### [The problem]
Your output consists solely of the lines from the one that contains "Click the black Tickets button" to the end of the material, each reproduced exactly; pictures do not belong in it.

Given records Block Start

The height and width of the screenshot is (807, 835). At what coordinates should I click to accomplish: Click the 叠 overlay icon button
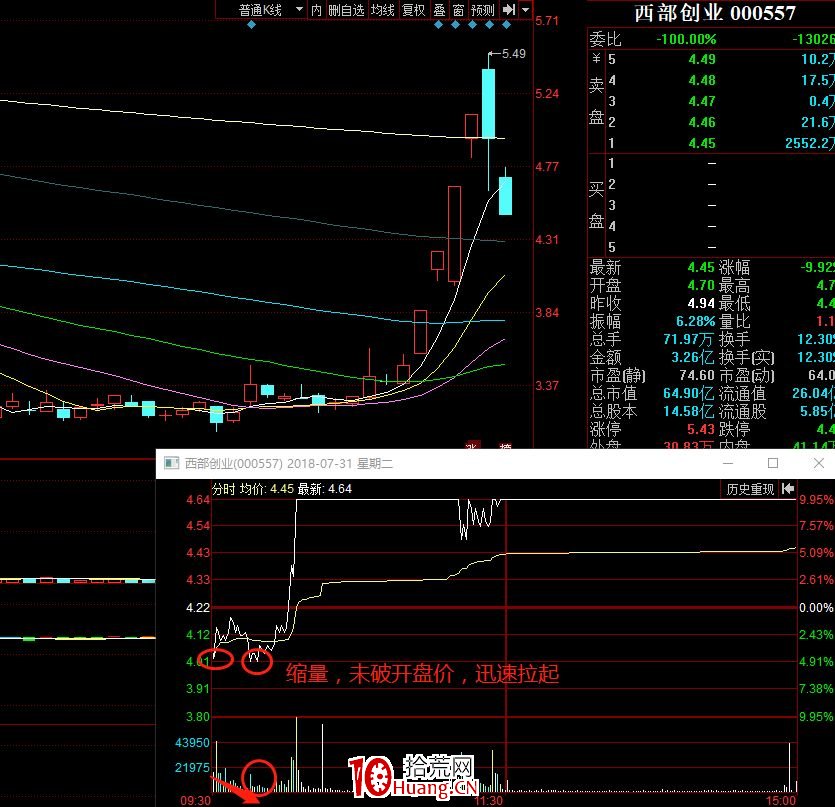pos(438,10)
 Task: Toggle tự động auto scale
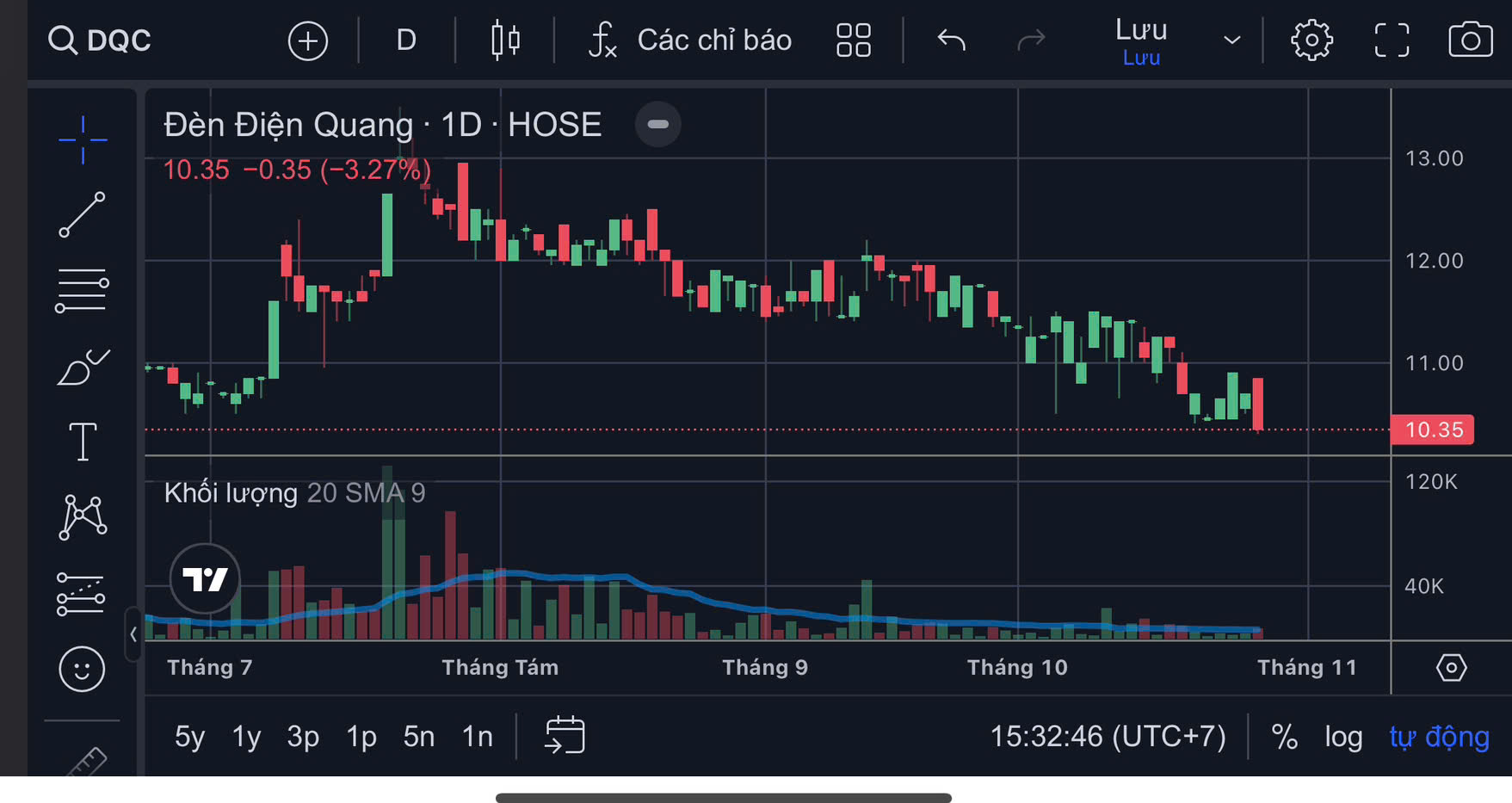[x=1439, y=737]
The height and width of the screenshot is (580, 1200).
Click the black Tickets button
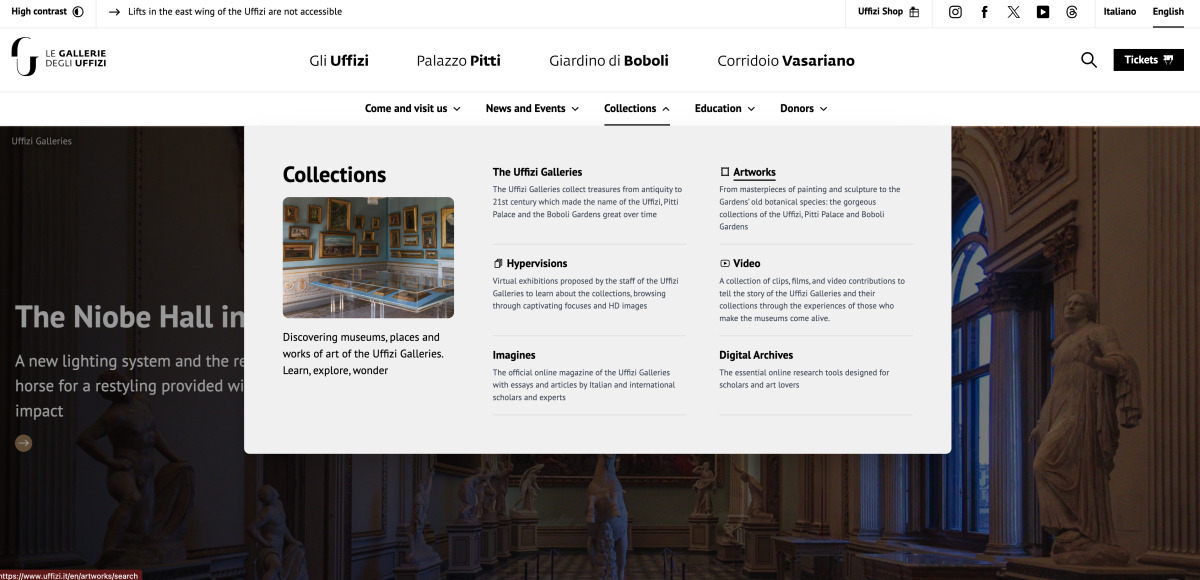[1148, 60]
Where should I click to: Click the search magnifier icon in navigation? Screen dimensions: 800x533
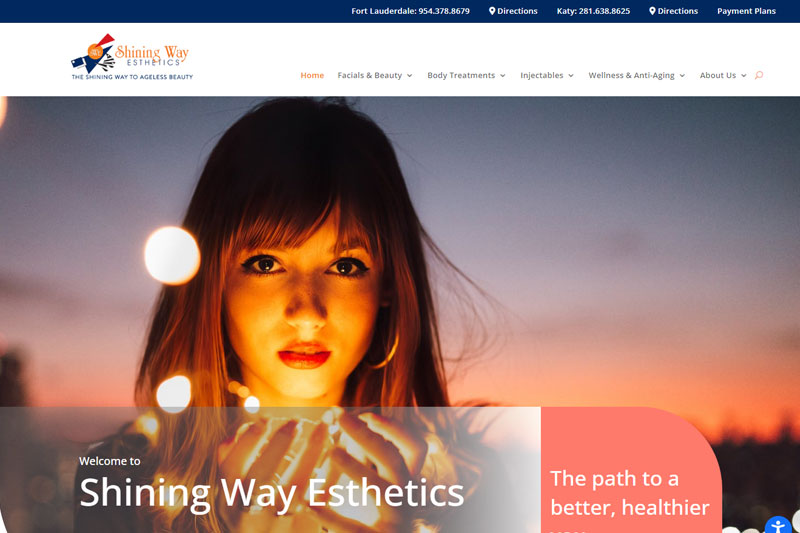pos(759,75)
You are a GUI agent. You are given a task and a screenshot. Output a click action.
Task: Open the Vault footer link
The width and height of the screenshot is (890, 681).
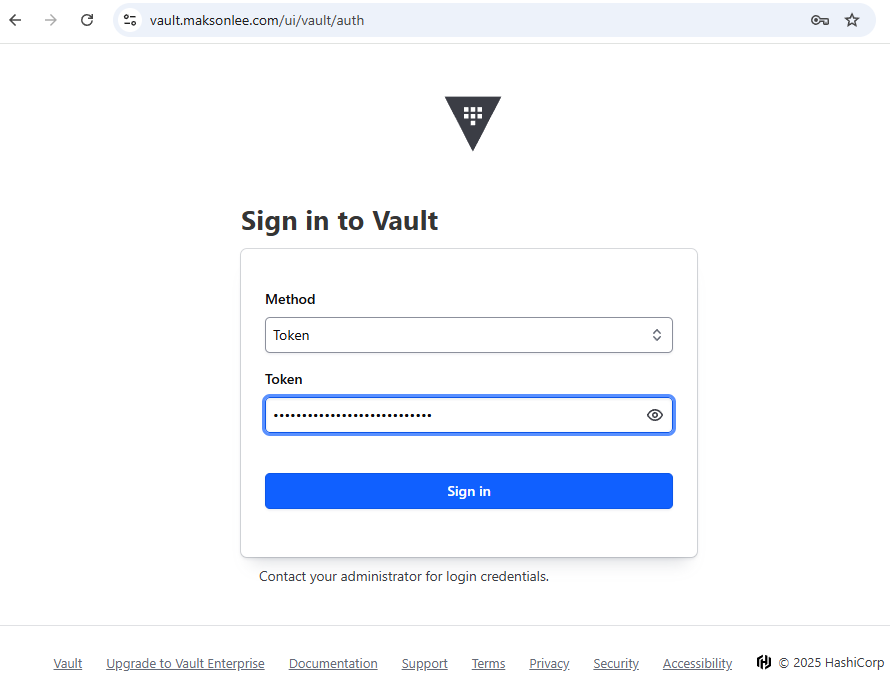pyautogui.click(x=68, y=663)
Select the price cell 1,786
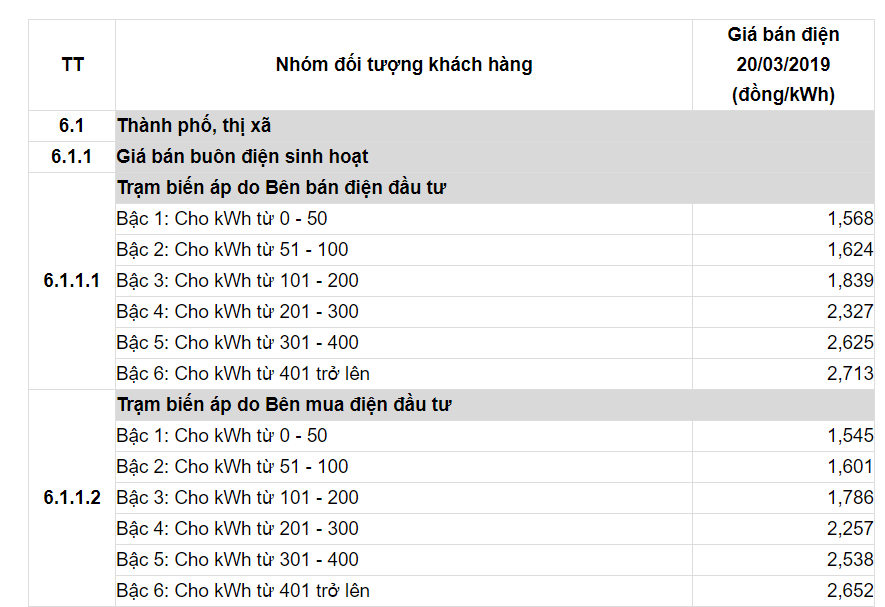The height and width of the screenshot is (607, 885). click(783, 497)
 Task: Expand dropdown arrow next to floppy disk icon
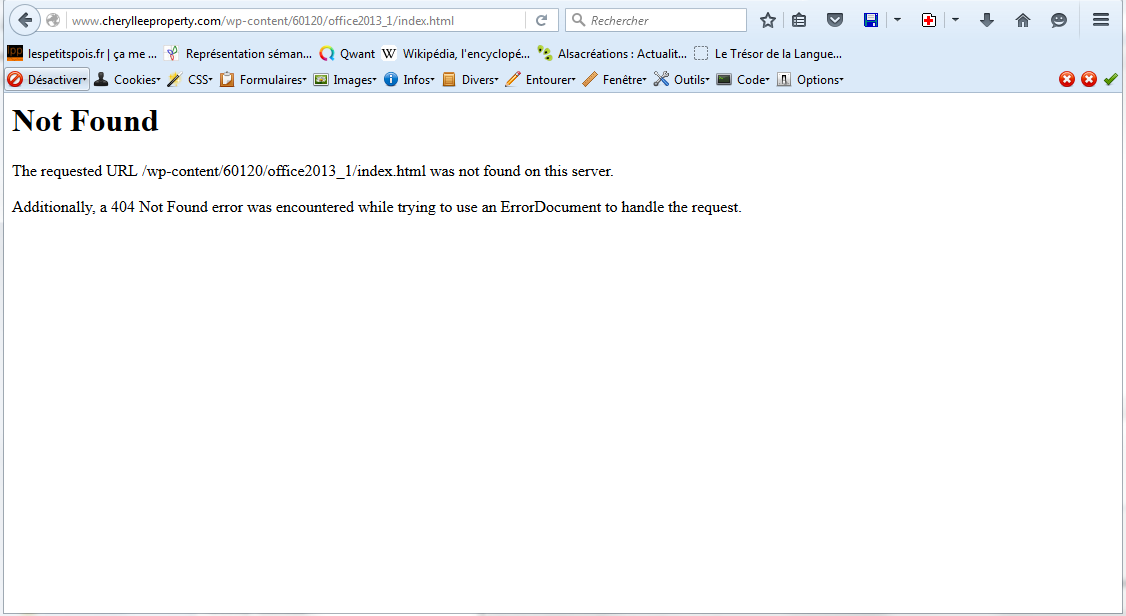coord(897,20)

Given records Block End

### [Response below]
Click the black Tickets button
[1148, 60]
Where should I click to: Click the search magnifier icon in navigation? Screen dimensions: 800x533
pos(759,75)
You are a GUI agent. You are given a task and a screenshot. Output a click action.
Task: Open the Vault footer link
The width and height of the screenshot is (890, 681).
pyautogui.click(x=68, y=663)
Select the price cell 1,786
The height and width of the screenshot is (607, 885). click(783, 497)
 Task: Expand dropdown arrow next to floppy disk icon
coord(897,20)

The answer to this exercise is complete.